In this problem we are trying to calculate the transition matrix to first non-trivial order:

$$T _ { f i } = V _ { f i } + \sum _ { n } V _ { f n } \frac { 1 } { E _ { i } - E _ { n } } V _ { n i } + \cdots$$

where the interaction is between two scalar electrons defined by the interaction potential

$$ V = \frac{1}{2} e \int d^3 x \psi_e (x) \phi(x) \psi_e (x)$$

with a scalar field operator for any scalar particle being defined by

$$ \phi(\vec x) := \int \frac {d^3 p}{(2 \pi)^3} \frac{1}{\sqrt{2 \omega_p}} \left( a_p e^{i \vec p \vec {x}} + a_p^\dagger e^{- i \vec{p} \vec{x}} \right) \, .$$

There are two possible intermediate states based on the time-ordering of the relevant Feynman diagram (which I do not have a picture of). In (1) we are attempting to calculate the retarded interaction amplitude between the initial state $ | \psi_e^1 \psi_e^2 \rangle $ and the intermediate state $ | \psi_e^3 \phi^{\gamma} \psi_e^2 \rangle $ where electron 1 emits a photon and electron 2 feels the effect of the photon at an earlier time. The following commutation relations are also assumed

$$ \left[ a _ { k } , a _ { p } ^ { \dagger } \right] = ( 2 \pi ) ^ { 3 } \delta ^ { 3 } ( \vec { p } - \vec { k } ) \quad \left[ a _ { k } ^ { \dagger } , a _ { p } ^ { \dagger } \right] = 0 \quad \left[ a _ { k } , a _ { p } \right] = 0 \, .$$

Note that my questions are labeled with a (Qi).

Schwartz then proceeds to do the following from (1)

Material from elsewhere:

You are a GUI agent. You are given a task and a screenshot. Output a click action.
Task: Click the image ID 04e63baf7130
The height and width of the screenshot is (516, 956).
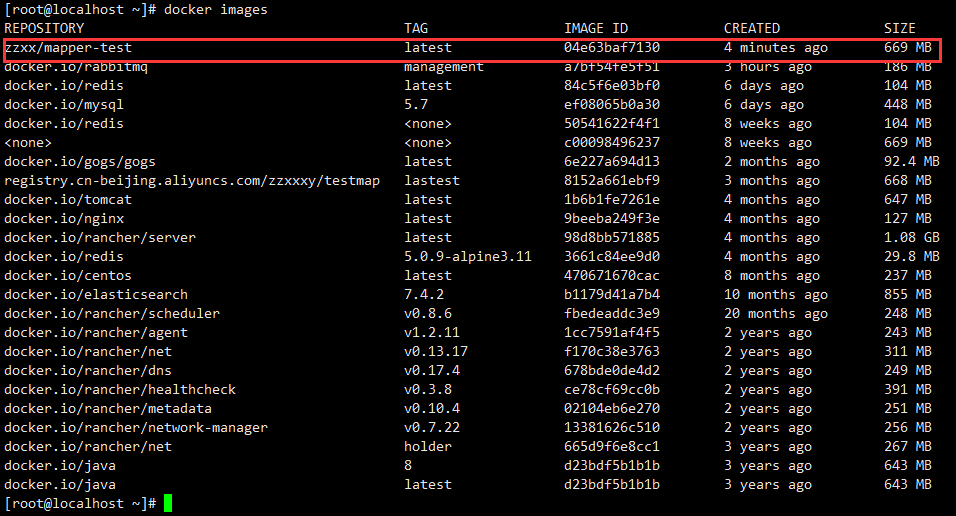point(612,48)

$$ V _ { n i } ^ { ( R ) } = \left\langle \psi _ { e } ^ { 3 } \phi ^ { \gamma } \psi _ { e } ^ { 2 } | V | \psi _ { e } ^ { 1 } \psi _ { e } ^ { 2 } \right\rangle = \left\langle \psi _ { e } ^ { 3 } \phi ^ { \gamma } | V | \psi _ { e } ^ { 1 } \right\rangle \left\langle \psi _ { e } ^ { 2 } | \psi _ { e } ^ { 2 } \right\rangle = \left\langle \psi _ { e } ^ { 3 } \phi ^ { \gamma } | V | \psi _ { e } ^ { 1 } \right\rangle \\ = \frac{e}{2} \int d^3x \langle \phi^{\gamma} | \phi(\vec{x}) |0 \rangle \langle \psi_e^3 | \psi_e(\vec{x})^2 | \psi_e^1 \rangle \, .$$

My issue is with the first step

$$ \left\langle \psi _ { e } ^ { 3 } \phi ^ { \gamma } \psi _ { e } ^ { 2 } | V | \psi _ { e } ^ { 1 } \psi _ { e } ^ { 2 } \right\rangle = \left\langle \psi _ { e } ^ { 3 } \phi ^ { \gamma } | V | \psi _ { e } ^ { 1 } \right\rangle \left\langle \psi _ { e } ^ { 2 } | \psi _ { e } ^ { 2 } \right\rangle $$

as I do not understand how he is allowed to seperate the matrix element like this. (Q1) In particular, how is he allowed to move the state $\langle \psi_e^2 |$ across $V$ with seemingly no effect? Why is he allowed to do this? Can someone show me explicit justification for this step?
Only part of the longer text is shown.